== What is expected ==
Return the lines of the data below, from the one containing "Task: Focus the E-mail input field" through the very last, exactly and with both ends included; no pictures.

Stored items:
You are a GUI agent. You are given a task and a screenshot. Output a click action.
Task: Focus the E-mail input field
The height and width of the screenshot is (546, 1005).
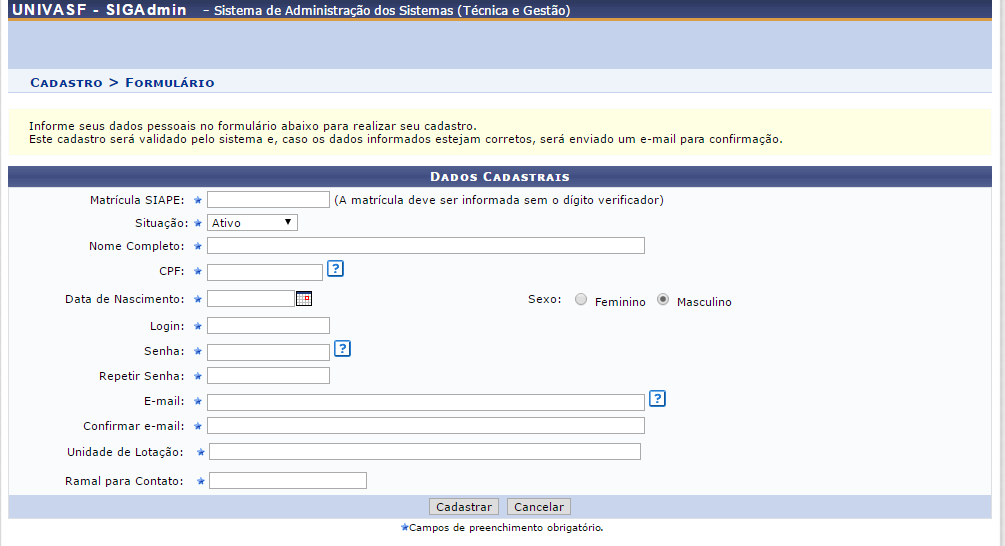click(425, 402)
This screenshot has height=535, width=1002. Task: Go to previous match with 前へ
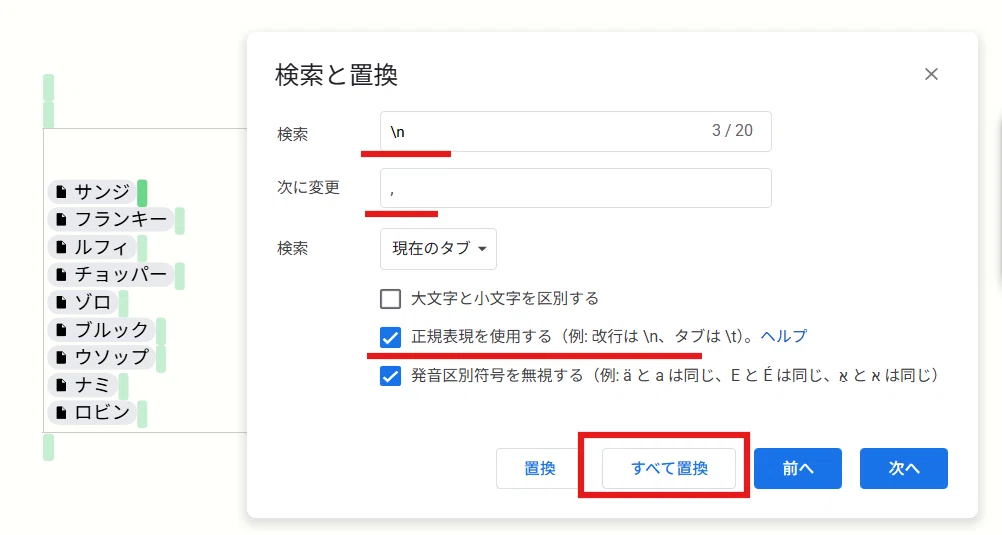point(798,469)
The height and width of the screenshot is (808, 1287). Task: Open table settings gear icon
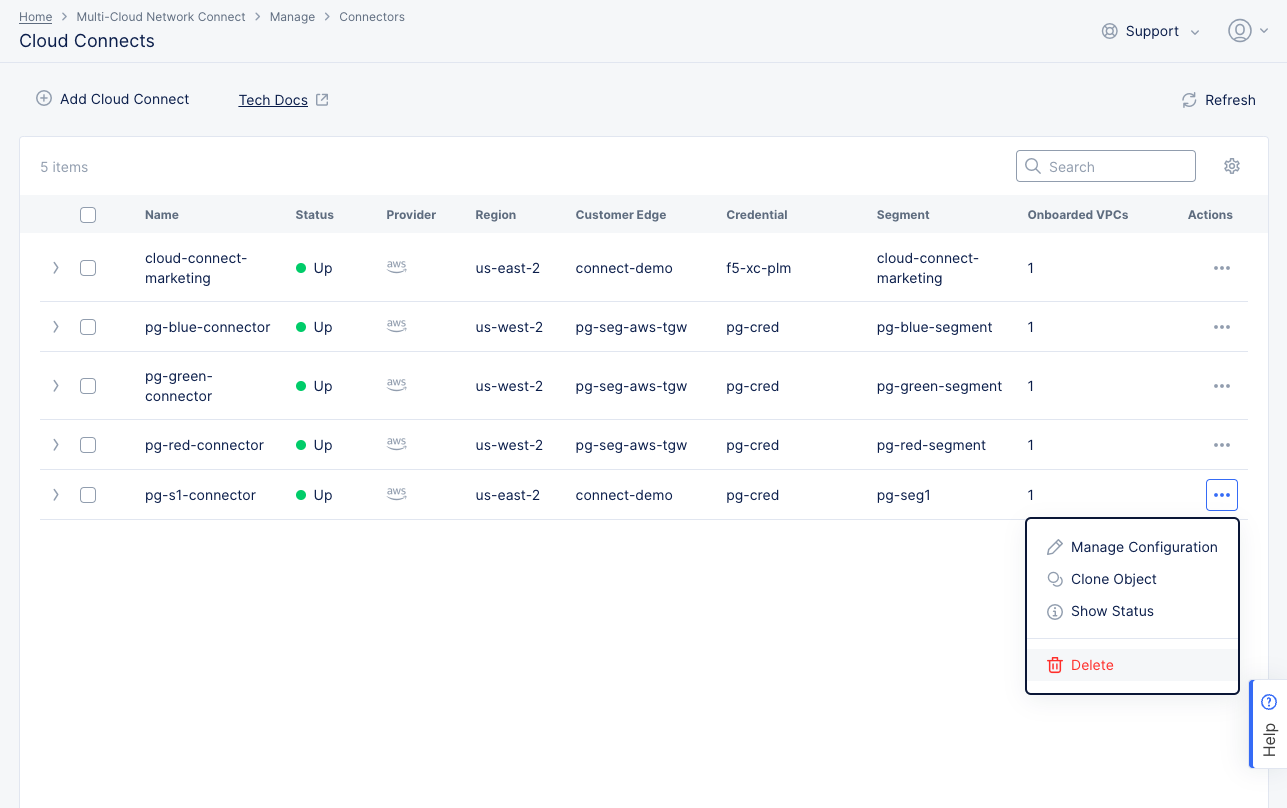pyautogui.click(x=1232, y=166)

== Answer section ==
Task: Focus the E-mail input field
The height and width of the screenshot is (546, 1005).
click(425, 402)
This screenshot has height=535, width=1002. Task: Go to previous match with 前へ
point(798,469)
The height and width of the screenshot is (808, 1287). Task: Open table settings gear icon
pyautogui.click(x=1232, y=166)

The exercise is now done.